TASK OBJECTIVE –
Repeat the lines of the listing below, beginning at the line that contains "Click the backup" and stopping after the line that contains "click(291, 34)". Leave the pictures out of your answer.

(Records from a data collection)
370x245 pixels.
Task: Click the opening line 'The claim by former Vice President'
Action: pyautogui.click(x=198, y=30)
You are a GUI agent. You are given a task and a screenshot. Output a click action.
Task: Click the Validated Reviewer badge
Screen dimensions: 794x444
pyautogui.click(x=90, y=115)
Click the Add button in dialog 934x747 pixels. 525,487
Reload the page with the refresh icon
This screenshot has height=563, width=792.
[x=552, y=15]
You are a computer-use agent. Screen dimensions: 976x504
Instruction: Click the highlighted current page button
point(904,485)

==

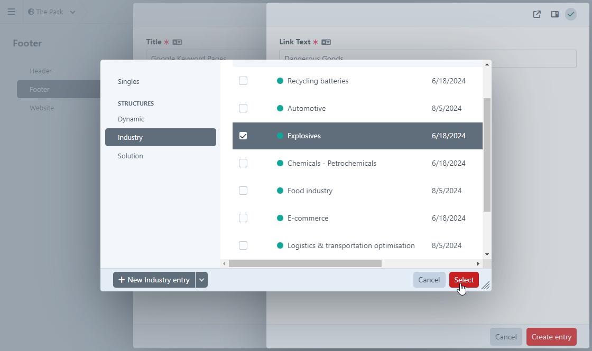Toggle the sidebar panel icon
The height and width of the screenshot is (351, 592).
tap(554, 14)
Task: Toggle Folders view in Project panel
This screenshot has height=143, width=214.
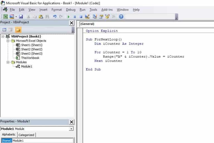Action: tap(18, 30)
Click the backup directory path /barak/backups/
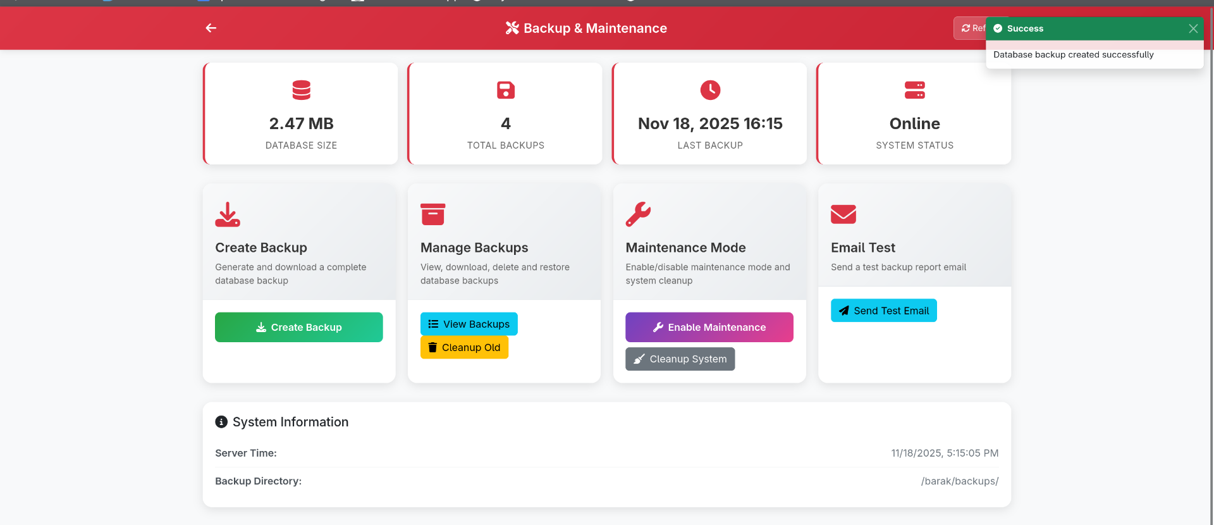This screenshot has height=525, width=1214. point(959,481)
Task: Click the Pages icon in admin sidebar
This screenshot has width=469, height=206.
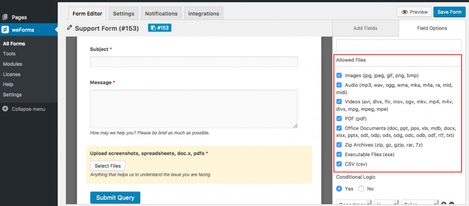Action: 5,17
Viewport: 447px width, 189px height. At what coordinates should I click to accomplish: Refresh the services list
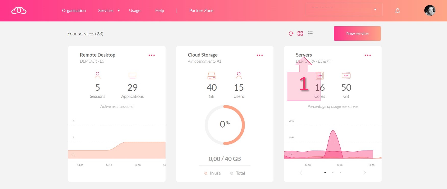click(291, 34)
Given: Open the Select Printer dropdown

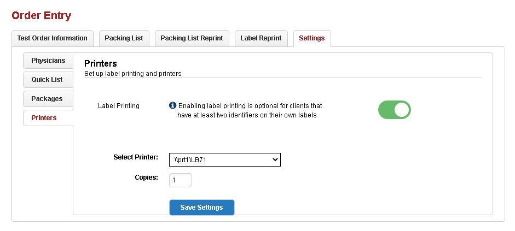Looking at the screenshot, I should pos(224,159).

FINISHED EXERCISE –
Click the backup directory path /barak/backups/
This screenshot has height=525, width=1214. point(959,481)
Task: Click the Pages icon in admin sidebar
This screenshot has width=469, height=206.
Action: 5,17
Viewport: 447px width, 189px height. At what coordinates should I click to accomplish: Refresh the services list
click(291, 34)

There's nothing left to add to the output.